There can be an impact to a poor decision, too. Minnesota Twins star Joe Mauer was the cover athlete for MLB The Show two years in a row (2010 and 2011), and the similar-looking covers led to accidental broken street dates for the second game. Needless to say, Mauer is not the face of The Show in 2012; Red Sox superstar Adrian Gonzalez has that honor.

No conversation about cover athletes is complete without the obligatory mention of the Madden Curse, the statistically frightening notion that the football player lucky enough to land his helmeted face on the cover of the monster-selling NFL game is doomed to immediate injury. From Michael Vick to Shaun Alexander to last season’s Peyton Hillis, history doesn’t lie; the stats of these guys almost universally suffer the year they’re featured. While there have been a handful of positive outcomes, the overwhelming majority has been near-disastrous.
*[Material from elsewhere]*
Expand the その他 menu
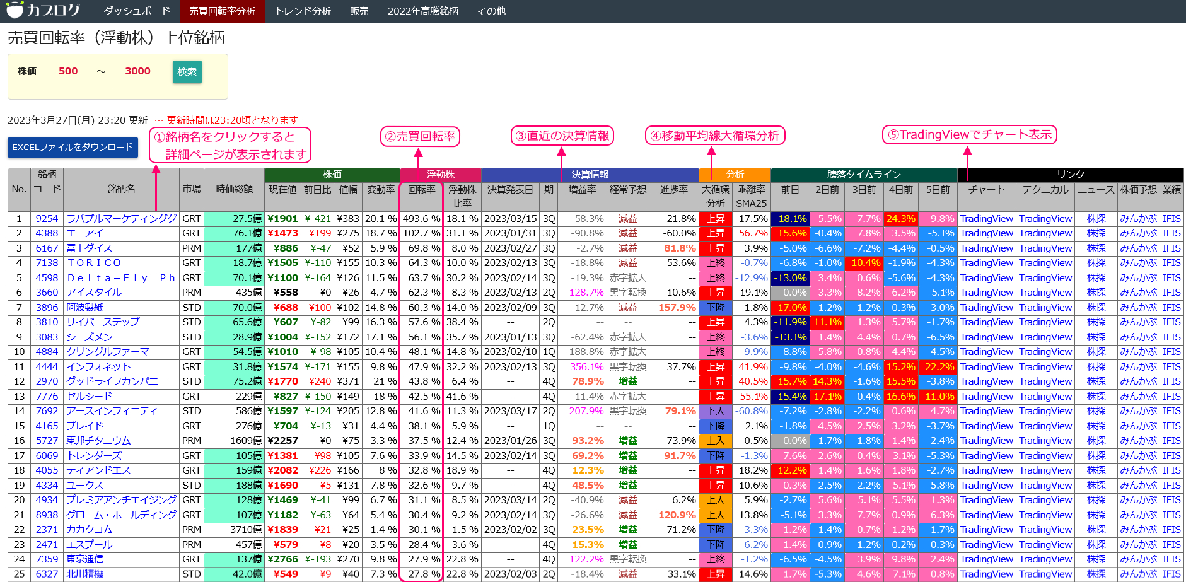 pos(491,11)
Looking back, 2K Sports nailed it with NBA 2K11, which went on to become one of the best-rated and best-selling sports games of all time. Thanks in large part to the appeal of Jordan and the focus on his career, it became much more than just a sports game – it transcended the gaming world and appealed to hundreds of thousands of people who would’ve otherwise never played it. And it all started with His Airness, front and center.

Richard Grisham has been obsessed with sports and video games since childhood, when he'd routinely create and track MicroLeague Baseball seasons on paper. He currently lives in New Jersey with his wife and four-year old son, who he'll soon be training to be an NFL placekicker. As a freelance journalist and writer, his work has appeared in GamesRadar, NGamer, and 1UP.